I appreciate your additions here, but they sort of run against the main purpose of this list. I wanted to establish that my own theological leanings (away from both Calvin and things Anglo-Catholic) are not alien to the history of the Anglican Communion (the church in which I am preparing to be ordained). That such thinking is historically rooted in the Anglican Church's past is a fact that seemingly few people are aware of, and, so, I posted this list of books that offer creedence to my position.

I dearly love the books you have mentioned, and think maybe we should start a great books list here on my blog, but this is not really the right post for such a list.
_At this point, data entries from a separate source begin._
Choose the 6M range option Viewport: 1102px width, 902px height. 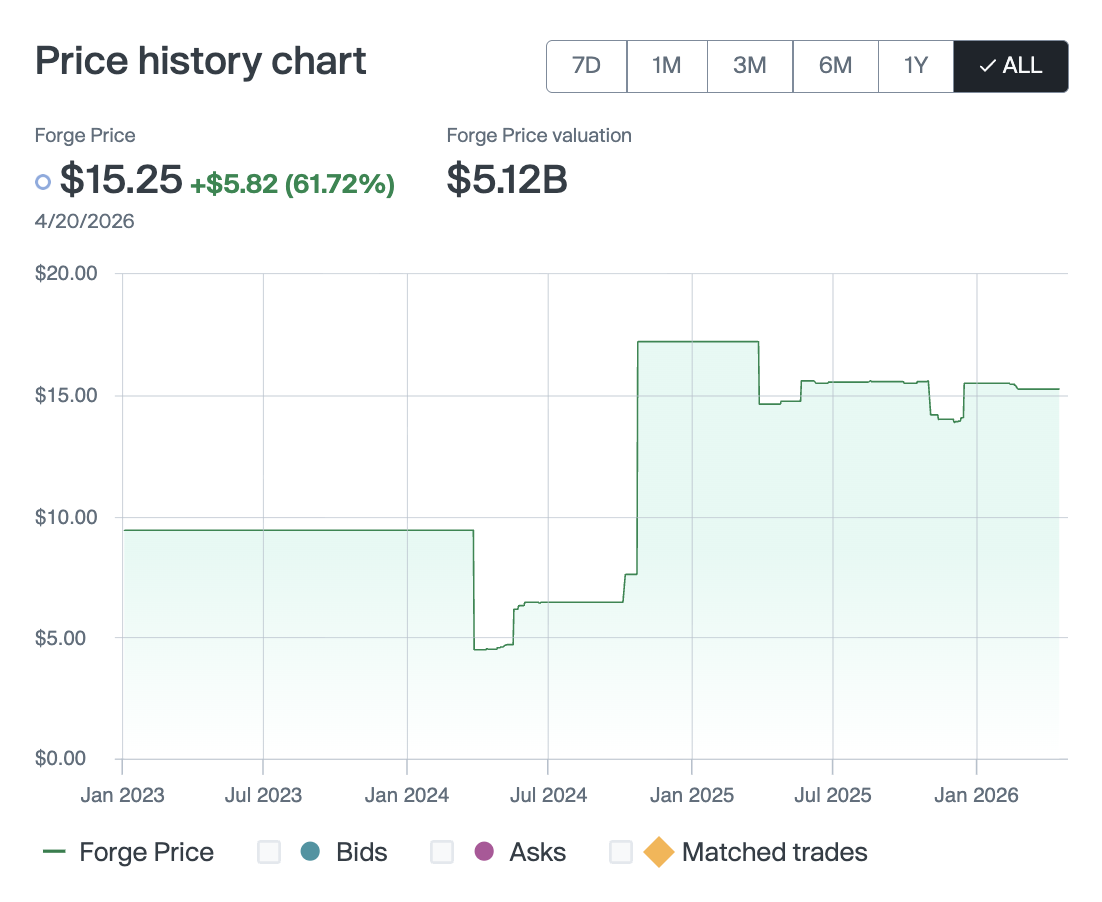point(835,66)
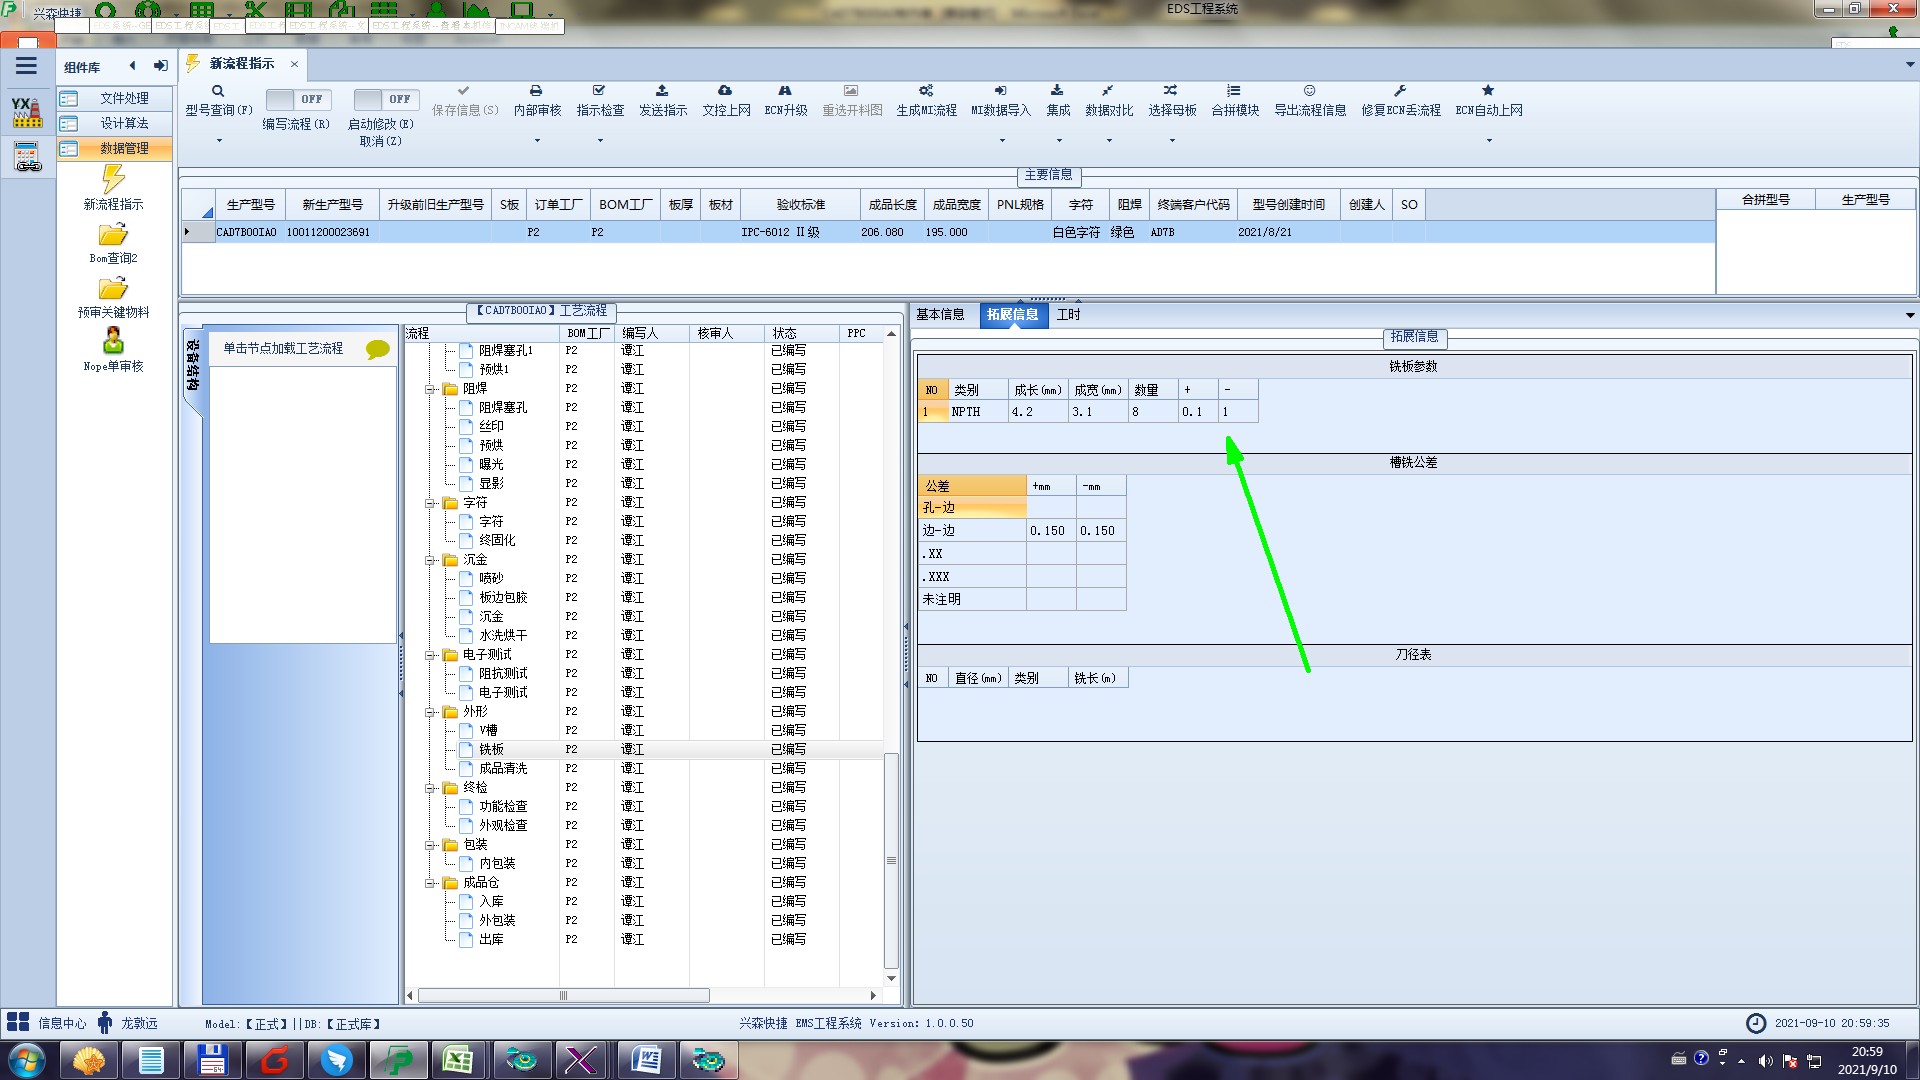Click the 文控上网 upload icon
Viewport: 1920px width, 1080px height.
725,91
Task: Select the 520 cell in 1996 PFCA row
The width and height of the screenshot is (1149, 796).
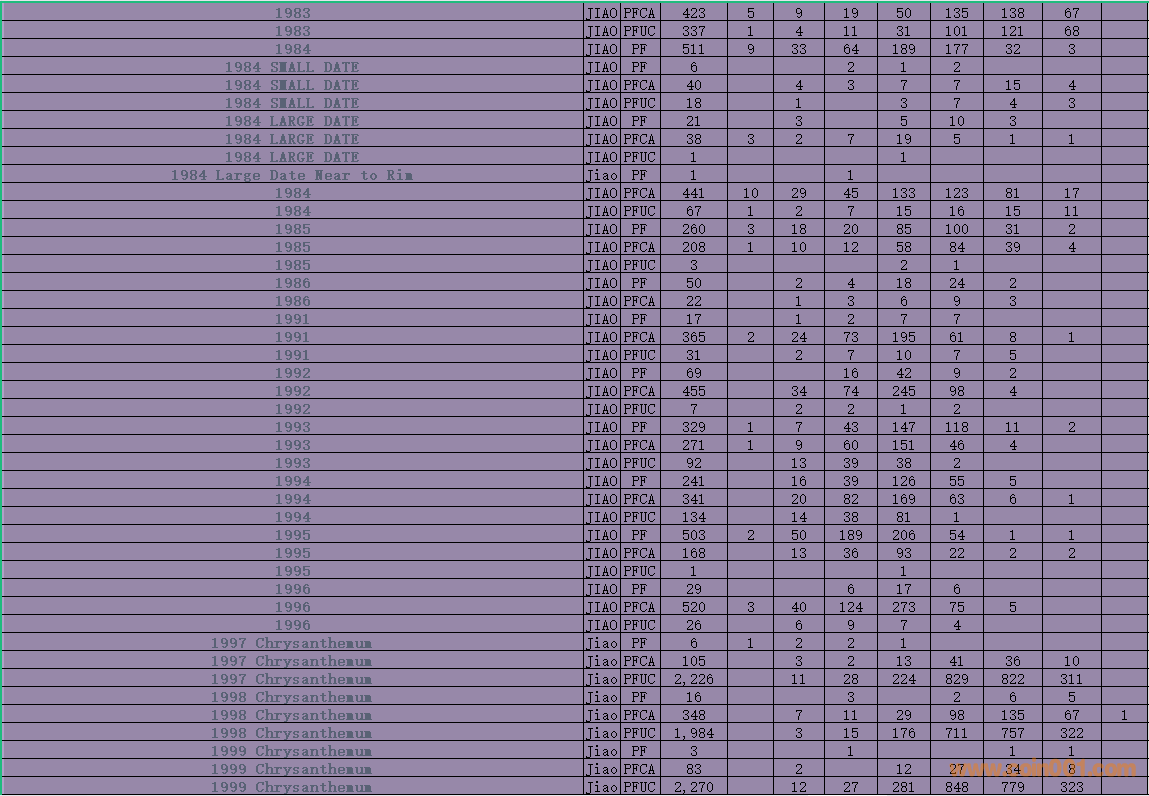Action: coord(693,607)
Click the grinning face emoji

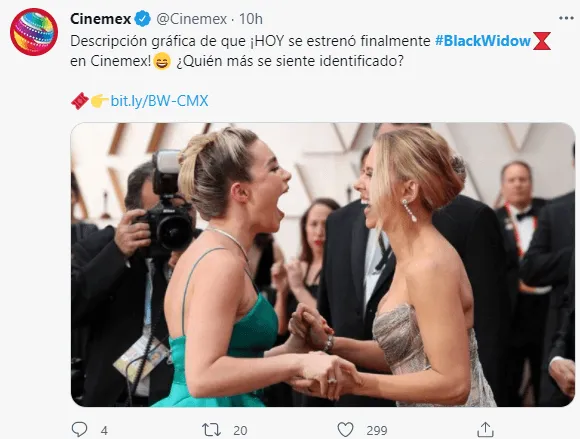pyautogui.click(x=161, y=61)
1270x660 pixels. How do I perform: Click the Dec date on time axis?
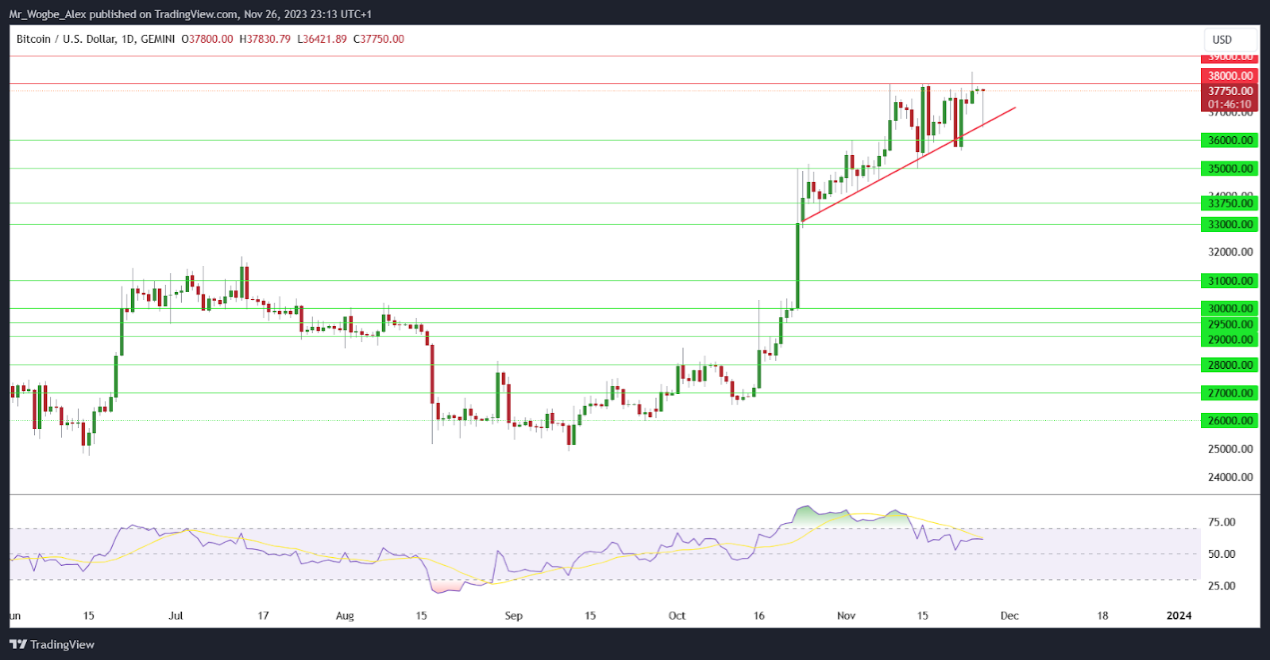[x=1009, y=617]
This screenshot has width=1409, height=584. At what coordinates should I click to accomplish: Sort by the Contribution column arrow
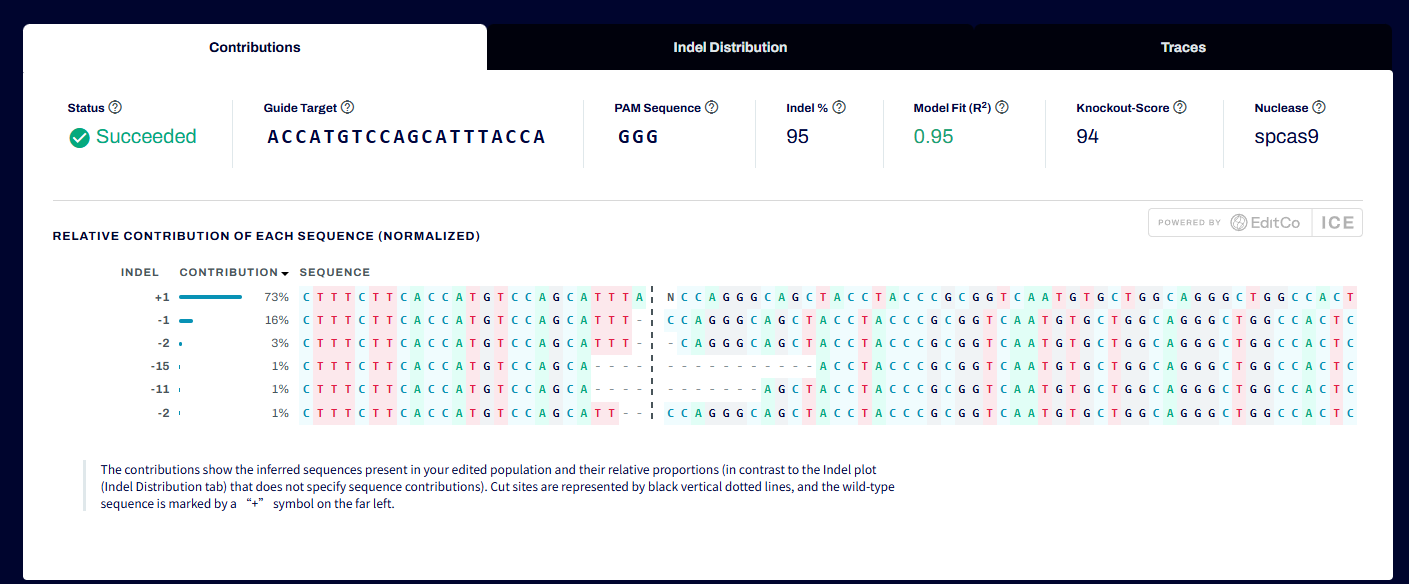coord(285,273)
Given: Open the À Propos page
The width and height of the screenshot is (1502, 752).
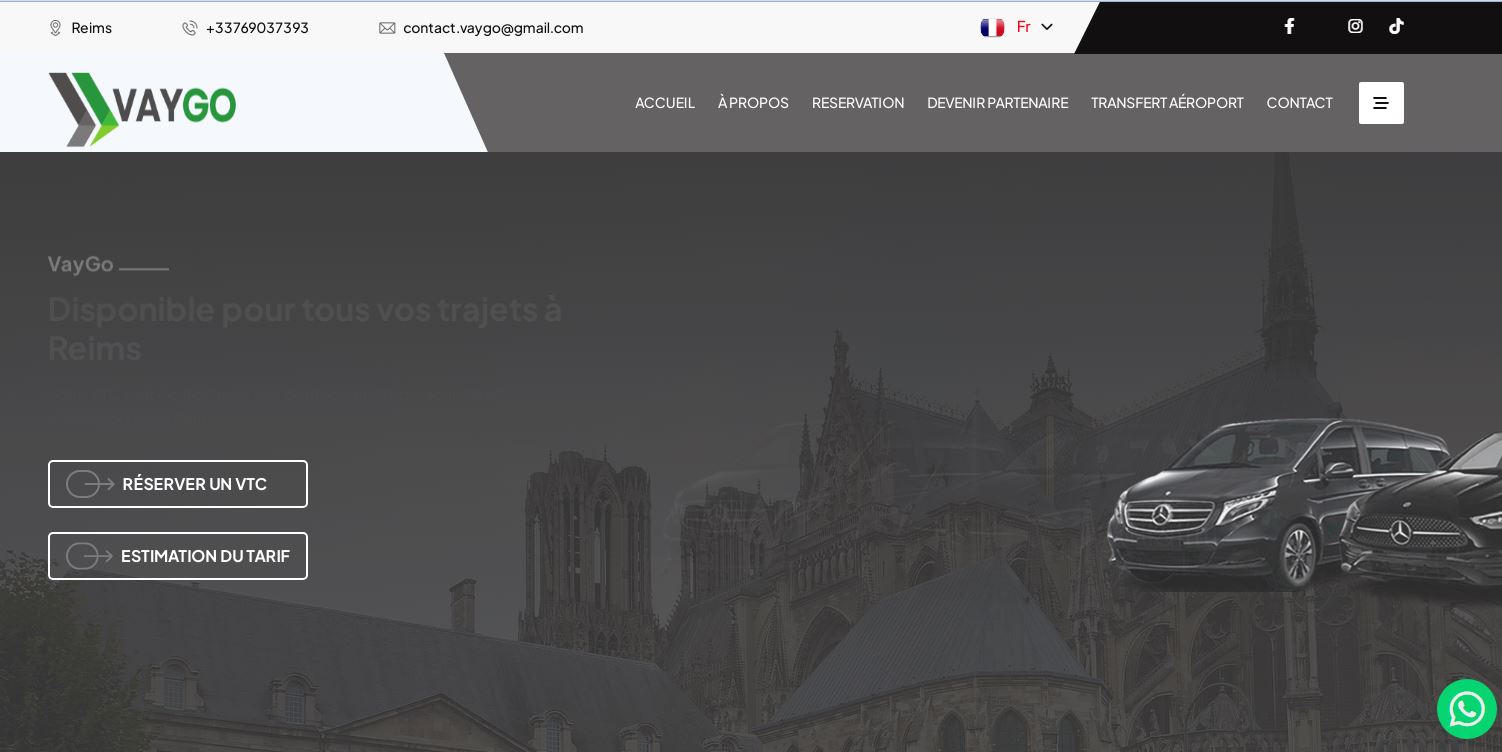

Can you see where I'm coming from?

Thanks, John

mike burton said...

The Rise of Moralism by Allison was particularly helpful for me.

jacob smith said...


This was a great book list. Tyng was actually St. George's former rector.


Josh Hordern said...

I've got the Hughes and Griffiths Thomas (my Dad had them at Theological College back in the day) so I'll get on to them soon. Good work, JZ!

michael jensen said...

zSorry: I count Griffith Thomas a Calvinist!!

John Zahl said...

and what of the others?

Scott said...

I find many of these are very much Calvinist, which I agree with that theology whole heartedly, so thanks for the list. Martin Luther was among some of the greatest of Calvinist.